→ Instructions:
a) In the recipe passage, what did the cook use instead of sugar in the black bean chili?
b) Copy out the listing from the line holding "This screenshot has" through the end of the listing, inclusive, without the pictures.

Also, that same day, I roasted several heads of garlic.

So, slice up a couple of the caramelized onions, cut the squash meat into smallish chunks, and toss a few cloves of roasted garlic into a pot and pour in some vegetable stock to cover.

Cook cook cook.

Season with a bit of salt, some nutmeg, ground pepper, and a bit of ground coriander.

Once everything is cooked tender, puree in a blender. I am only just starting to be convinced of the whole blending soups school of thought, and I will say that it works much more smoothly when you are making single portions of soups rather than large batches that’ll last a week.

So return the blended soup the a rinsed pot. At this point, I tasted it and decided it was definitely lacking a high note. Should I add fruit? Can’t spruce it up with some vinegar because it already has that from the caramelized onions. You know… I bet a buttery, plump roasted scallop would really set this soup off well. Only I don’t have a good source for seafood.

So I set a container of nonfat plain yogurt to drain.

Once it was a bit drier, I lumped a quarter of a cup into the bottom of my soup bowl. To the yogurt, I added a pinch of cumin, a pinch of chipotle powder, a pinch of ground pepper, and a sprinkle of salt. Stirred that thoroughly, and poured over the hot soup. I gave it a few stirs to swirl the yogurt through, but I did not mix it completely. And it turned out just right.

~*~

Now I have to think of a soup that will benefit from some whey as the liquid component.

~*~

But for tonight, I am making a pretty standard black bean soup that ended up being fairly strongly based on my chili recipe. I just started going for that on automatic.

Vegetarian Black Bean Chili

Set a cup of black beans to soak the night before. (Or open a can and rinse)

In 1 teaspoon of olive oil, cook down 1 onion (small dice) and half a dozen baby carrots (cut to about the same size). One they start to soften, add 1 clove garlic (minced), flesh only of 1 serrano pepper (minced), 1 caramelized onion (sliced – see recipe above), 2 roasted garlic cloves.

Once the vegetables are soft, add 1/4 tsp cumin, 1/2 tsp ground coriander, and a pinch of asafoetida. Stir together and let heat for a minute.

Stir in the drained black beans. And for some reason, I keep feeling like cooking them a minute or two before adding the liquid. I don’t know if there is any benefit, but it doesn’t seem to do any harm.

Add vegetable stock to just cover. Once the liquid is simmering, add 1/2 tsp ground thyme, 1/2 tsp ground oregano, 2 tsp paprika, and a pinch of sugar. Oh, wait… I didn’t use sugar. My buckwheat honey has started crystallizing, and I still have about half the jar left, so I stuck a knife in and pulled out about 2/3 tsp of honey and used that, instead. Right. That should be awesome.

I let it cook down for about an hour, until it started looking a little dry, and then I added a can of diced tomatoes (juice and all). I also added a pinch of ground chipotle (you don’t want to add it too early because even a small about of hot pepper will build intensity during slow liquid cooking). And then I let it simmer until I was about ready to go to work.

(Stored entries)
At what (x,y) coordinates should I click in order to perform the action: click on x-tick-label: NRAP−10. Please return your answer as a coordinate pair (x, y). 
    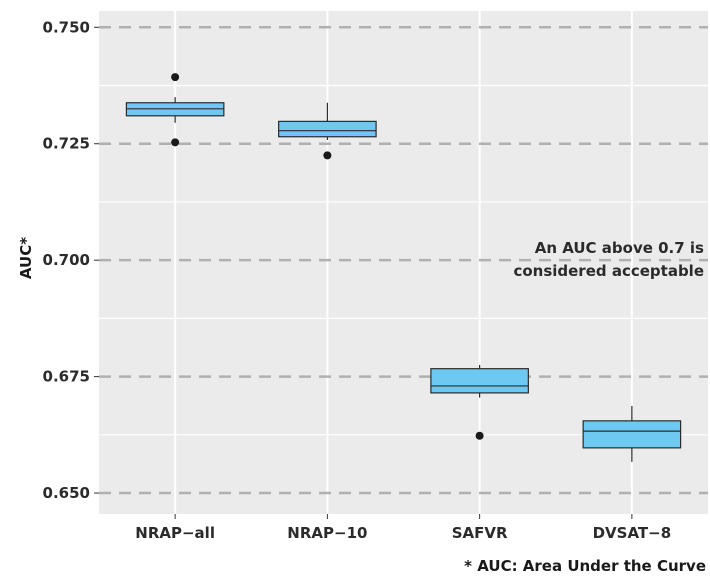
    Looking at the image, I should click on (327, 533).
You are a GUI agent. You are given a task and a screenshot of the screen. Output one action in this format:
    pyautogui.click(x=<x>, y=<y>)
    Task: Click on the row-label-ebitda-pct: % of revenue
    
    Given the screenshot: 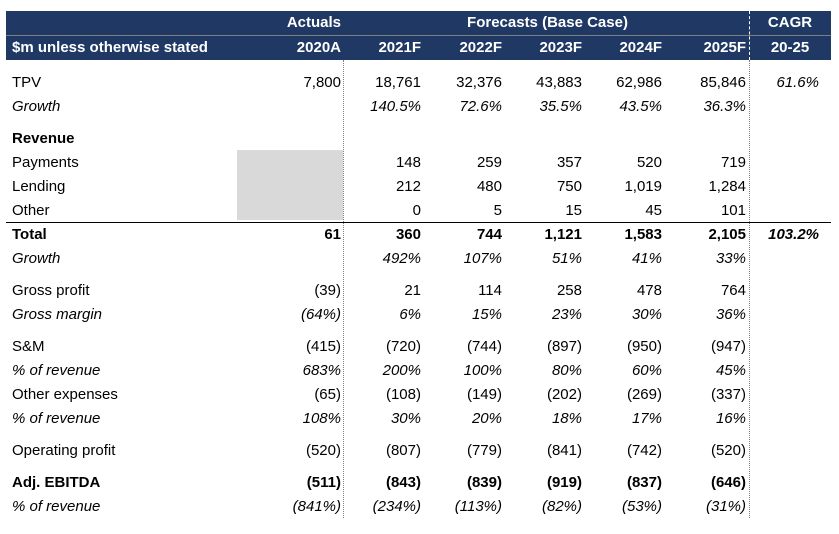 What is the action you would take?
    pyautogui.click(x=56, y=506)
    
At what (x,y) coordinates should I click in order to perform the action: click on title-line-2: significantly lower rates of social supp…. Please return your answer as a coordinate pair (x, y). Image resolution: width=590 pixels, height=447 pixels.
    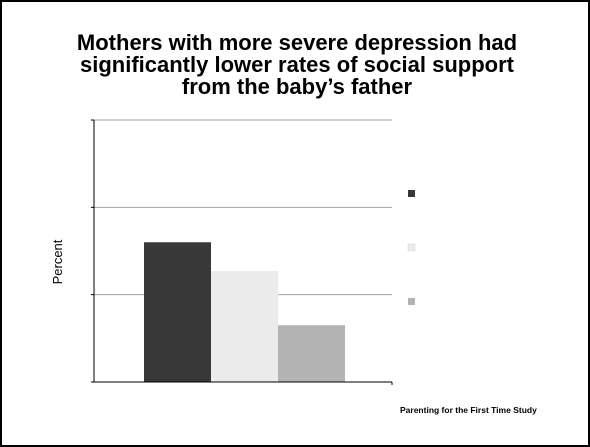
    Looking at the image, I should click on (297, 64).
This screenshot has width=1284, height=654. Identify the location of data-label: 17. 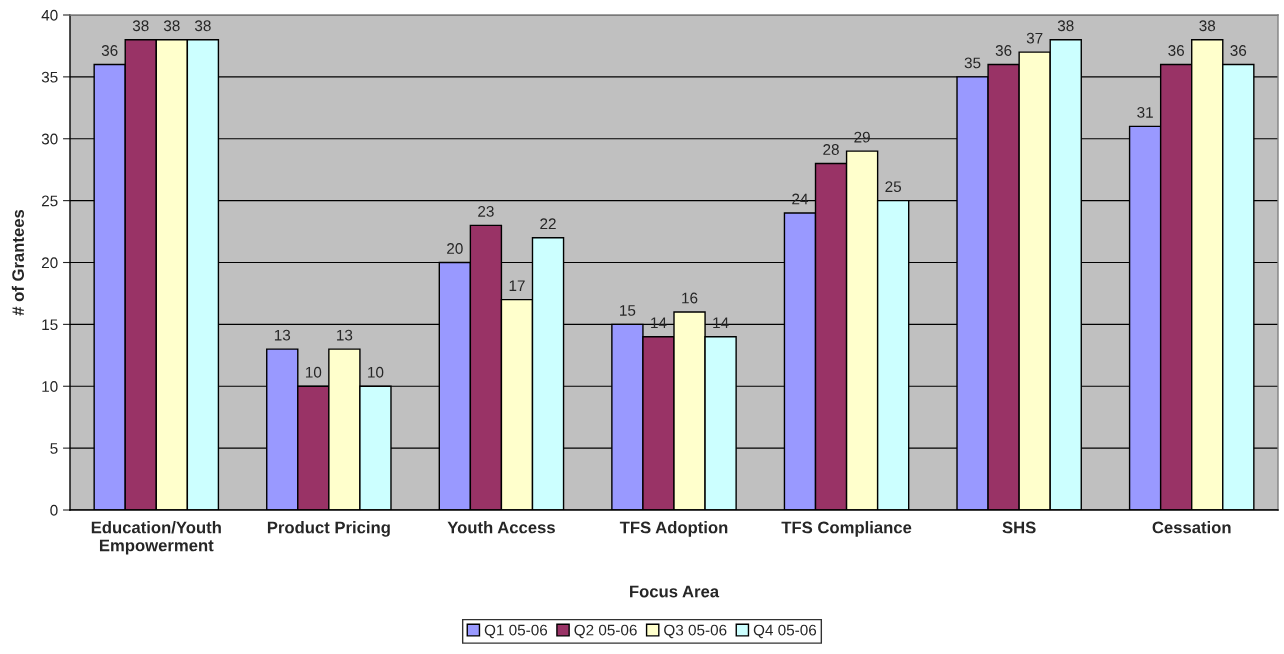
(517, 286).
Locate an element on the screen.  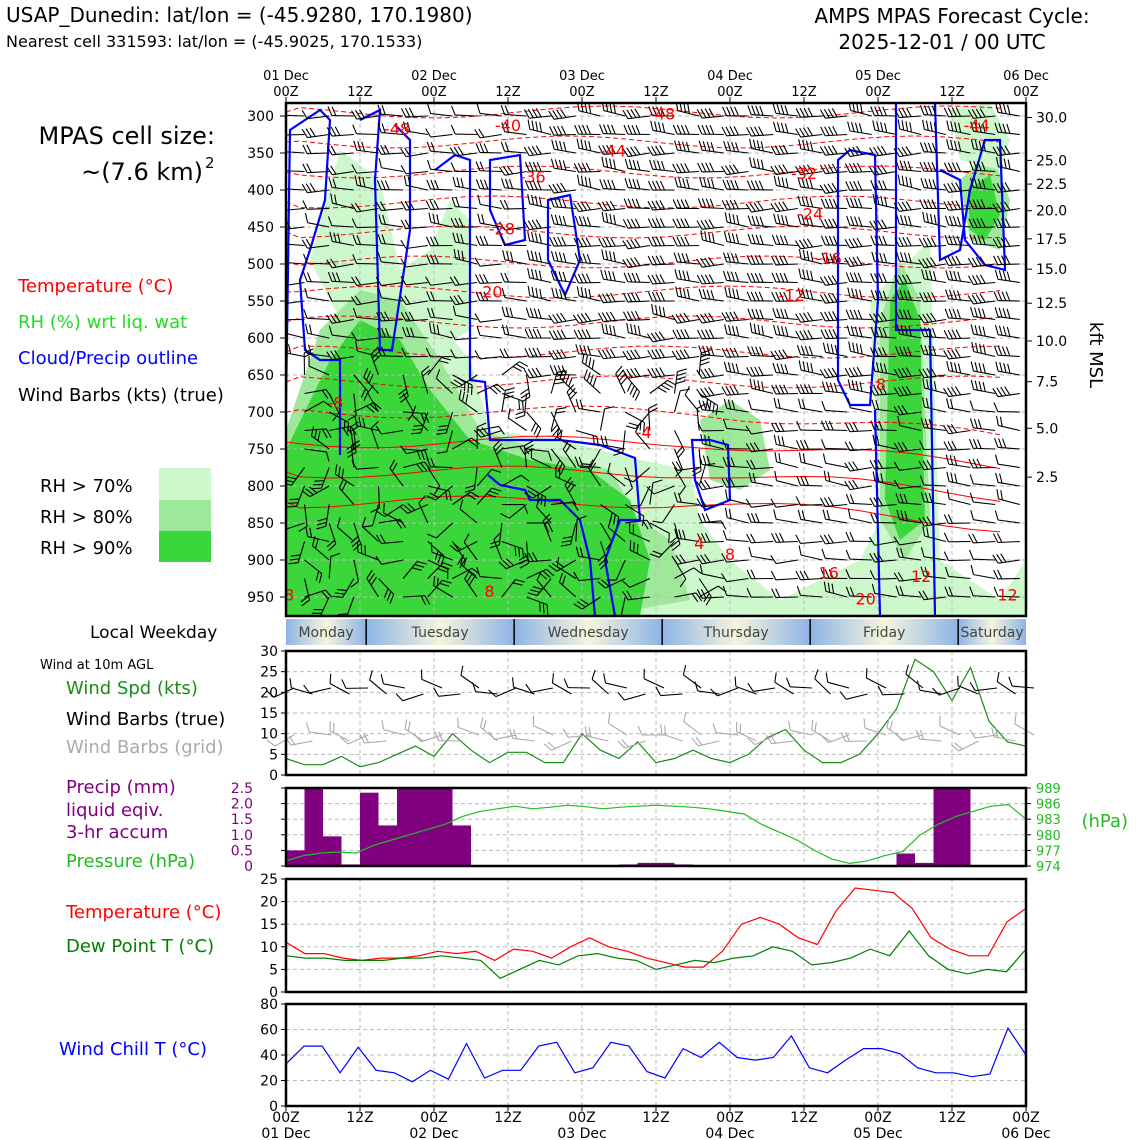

→ Answers for the tasks:
a) About 2/3 teaspoon of crystallized buckwheat honey.

b)
This screenshot has width=1284, height=654. Identify the location of data-label: 17. 
(517, 286).
Locate an element on the screen.  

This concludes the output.